DATASET EXTRACT:

= = = =

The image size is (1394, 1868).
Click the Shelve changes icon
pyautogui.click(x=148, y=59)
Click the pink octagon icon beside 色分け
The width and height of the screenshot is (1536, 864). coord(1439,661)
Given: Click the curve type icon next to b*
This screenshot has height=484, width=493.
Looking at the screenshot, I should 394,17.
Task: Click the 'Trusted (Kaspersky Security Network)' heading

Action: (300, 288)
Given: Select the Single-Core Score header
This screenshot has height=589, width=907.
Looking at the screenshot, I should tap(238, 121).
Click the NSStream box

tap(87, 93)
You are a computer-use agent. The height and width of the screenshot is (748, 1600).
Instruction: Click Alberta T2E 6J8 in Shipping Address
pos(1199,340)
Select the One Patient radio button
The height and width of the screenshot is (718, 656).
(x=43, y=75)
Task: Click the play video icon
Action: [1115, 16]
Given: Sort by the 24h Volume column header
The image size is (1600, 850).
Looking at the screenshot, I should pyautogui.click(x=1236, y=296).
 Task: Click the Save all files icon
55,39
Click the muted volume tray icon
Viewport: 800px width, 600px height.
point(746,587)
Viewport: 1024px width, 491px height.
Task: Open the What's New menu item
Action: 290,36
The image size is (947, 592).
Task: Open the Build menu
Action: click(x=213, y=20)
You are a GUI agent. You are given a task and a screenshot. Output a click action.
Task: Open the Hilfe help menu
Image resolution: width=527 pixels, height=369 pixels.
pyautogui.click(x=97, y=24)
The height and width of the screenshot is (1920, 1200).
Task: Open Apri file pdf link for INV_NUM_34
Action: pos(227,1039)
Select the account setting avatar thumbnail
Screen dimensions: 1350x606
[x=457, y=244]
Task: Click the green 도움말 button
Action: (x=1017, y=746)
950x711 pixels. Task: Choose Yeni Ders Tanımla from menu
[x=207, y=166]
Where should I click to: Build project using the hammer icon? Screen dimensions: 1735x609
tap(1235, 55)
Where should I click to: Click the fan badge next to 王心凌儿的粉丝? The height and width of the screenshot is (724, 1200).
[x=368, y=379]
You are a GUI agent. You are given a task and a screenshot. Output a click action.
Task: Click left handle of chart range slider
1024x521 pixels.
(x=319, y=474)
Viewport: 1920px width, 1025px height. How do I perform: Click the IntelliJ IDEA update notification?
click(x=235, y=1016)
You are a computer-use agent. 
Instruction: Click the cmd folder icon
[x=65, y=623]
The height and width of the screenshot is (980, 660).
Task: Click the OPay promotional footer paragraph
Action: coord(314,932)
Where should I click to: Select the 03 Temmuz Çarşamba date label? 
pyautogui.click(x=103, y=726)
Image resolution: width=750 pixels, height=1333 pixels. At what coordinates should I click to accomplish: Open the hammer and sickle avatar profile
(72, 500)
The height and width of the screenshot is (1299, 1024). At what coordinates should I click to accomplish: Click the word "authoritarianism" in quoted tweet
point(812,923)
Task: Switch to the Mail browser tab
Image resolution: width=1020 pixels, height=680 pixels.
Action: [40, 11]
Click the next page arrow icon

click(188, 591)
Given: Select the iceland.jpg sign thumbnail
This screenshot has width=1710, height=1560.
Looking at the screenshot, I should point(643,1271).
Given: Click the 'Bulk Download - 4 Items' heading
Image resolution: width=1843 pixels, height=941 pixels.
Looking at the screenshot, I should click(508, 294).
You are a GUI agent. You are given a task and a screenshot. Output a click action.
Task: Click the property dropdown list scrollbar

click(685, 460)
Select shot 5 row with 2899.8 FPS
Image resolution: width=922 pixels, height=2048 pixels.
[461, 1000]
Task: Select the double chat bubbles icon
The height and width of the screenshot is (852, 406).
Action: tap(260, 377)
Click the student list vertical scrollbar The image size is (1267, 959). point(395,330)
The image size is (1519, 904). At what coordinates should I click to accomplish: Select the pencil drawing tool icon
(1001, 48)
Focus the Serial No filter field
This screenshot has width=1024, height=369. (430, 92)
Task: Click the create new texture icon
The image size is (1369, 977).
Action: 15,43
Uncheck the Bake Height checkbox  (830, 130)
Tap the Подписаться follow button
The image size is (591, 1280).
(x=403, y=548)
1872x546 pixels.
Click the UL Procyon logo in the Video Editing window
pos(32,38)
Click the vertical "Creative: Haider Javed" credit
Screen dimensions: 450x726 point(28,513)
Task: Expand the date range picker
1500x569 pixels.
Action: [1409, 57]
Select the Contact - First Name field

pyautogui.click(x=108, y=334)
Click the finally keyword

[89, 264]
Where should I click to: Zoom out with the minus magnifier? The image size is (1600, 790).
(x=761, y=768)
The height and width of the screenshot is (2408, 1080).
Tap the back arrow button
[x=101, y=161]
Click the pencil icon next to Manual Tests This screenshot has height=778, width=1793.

= = = =

TASK BRIEF: The required output is an exact retyping of the lines from the one that contains "1500x569 pixels." through the last line of the material above.

OUTPUT OF THE TASK:
1500x569 pixels.
Action: [1409, 57]
Select the Contact - First Name field

pyautogui.click(x=108, y=334)
Click the finally keyword

[89, 264]
Where should I click to: Zoom out with the minus magnifier? The image size is (1600, 790).
(x=761, y=768)
The height and width of the screenshot is (2408, 1080).
Tap the back arrow button
[x=101, y=161]
Click the pencil icon next to Manual Tests This screenshot has height=778, width=1793.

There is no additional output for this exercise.